*記事:*
----------

低迷続く中国株から、世界の資金は日本株へ 新たなライバルはインド株? 

山下耕太郎
2024年2月28日 12時00分

中国の株式市場が下落しています。その一方で、日本とインドの株式市場は活況を呈しています。中国株の現状とその影響、そして、日本とインドが新たな投資の舞台として台頭している背景を解説します。

中国株市場の基礎知識

中国の株式市場は、上海・深圳の本土市場と、香港市場に分けられます。そして、中国の代表的な株価指数は、以下の3つです。

  • 上海総合指数
  • CSI300指数
  • 香港ハンセン指数

それぞれの指数について解説します。

・上海総合指数

上海総合指数は中国の主要な株価指数で、上海証券取引所に上場されている全銘柄が対象となります。この指数は時価総額を加重平均して算出され、中国の株式市場の動向を反映しています。

・CSI300指数

CSI300指数は、上海証券取引所と深圳証券取引所に上場しているA株・300銘柄のパフォーマンスを再現するように設計された時価総額加重型の株価指数です。A株とは、中国本土の上海証券取引所と深圳証券取引所に上場している人民元建ての株式のことです。

このA株は、基本的に中国の国内投資家専用の市場となっていますが、一部の銘柄については、滬港通(上海・香港ストックコネクト)や深港通(深圳・香港ストックコネクト)という制度により、海外の個人投資家も取引できるようになっています。

CSI300指数は中国大陸のブルーチップ銘柄の株価指数とされていて、2004年12月31日を基準日とし、その日の指数値を1000として算出されています。

・香港ハンセン指数

香港ハンセン指数は香港の株式市場の主要な指数で、香港証券取引所に上場されている銘柄を対象としています。同指数は時価総額を加重平均して算出され、香港の株式市場の動向を反映しているので、世界中の投資家が注目しています。

低迷が続く中国株

2023年の中国株は「ゼロコロナ政策」の終了による期待から始まりましたが、年中盤に不動産不況が再燃し、株価は下落しました。この低迷が、2024年に入っても続いています。

----------

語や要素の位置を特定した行
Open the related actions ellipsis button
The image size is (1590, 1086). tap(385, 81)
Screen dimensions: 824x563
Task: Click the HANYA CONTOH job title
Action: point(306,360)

----------

*課題:* 中国株の記事のうち、「中国の株式市場が下落していま」から「株価指数は、以下の3つです。」までの部分を、一字も変えずに抜き出す。 これらの行は今回の作業には使わない。

*解答:*
中国の株式市場が下落しています。その一方で、日本とインドの株式市場は活況を呈しています。中国株の現状とその影響、そして、日本とインドが新たな投資の舞台として台頭している背景を解説します。

中国株市場の基礎知識

中国の株式市場は、上海・深圳の本土市場と、香港市場に分けられます。そして、中国の代表的な株価指数は、以下の3つです。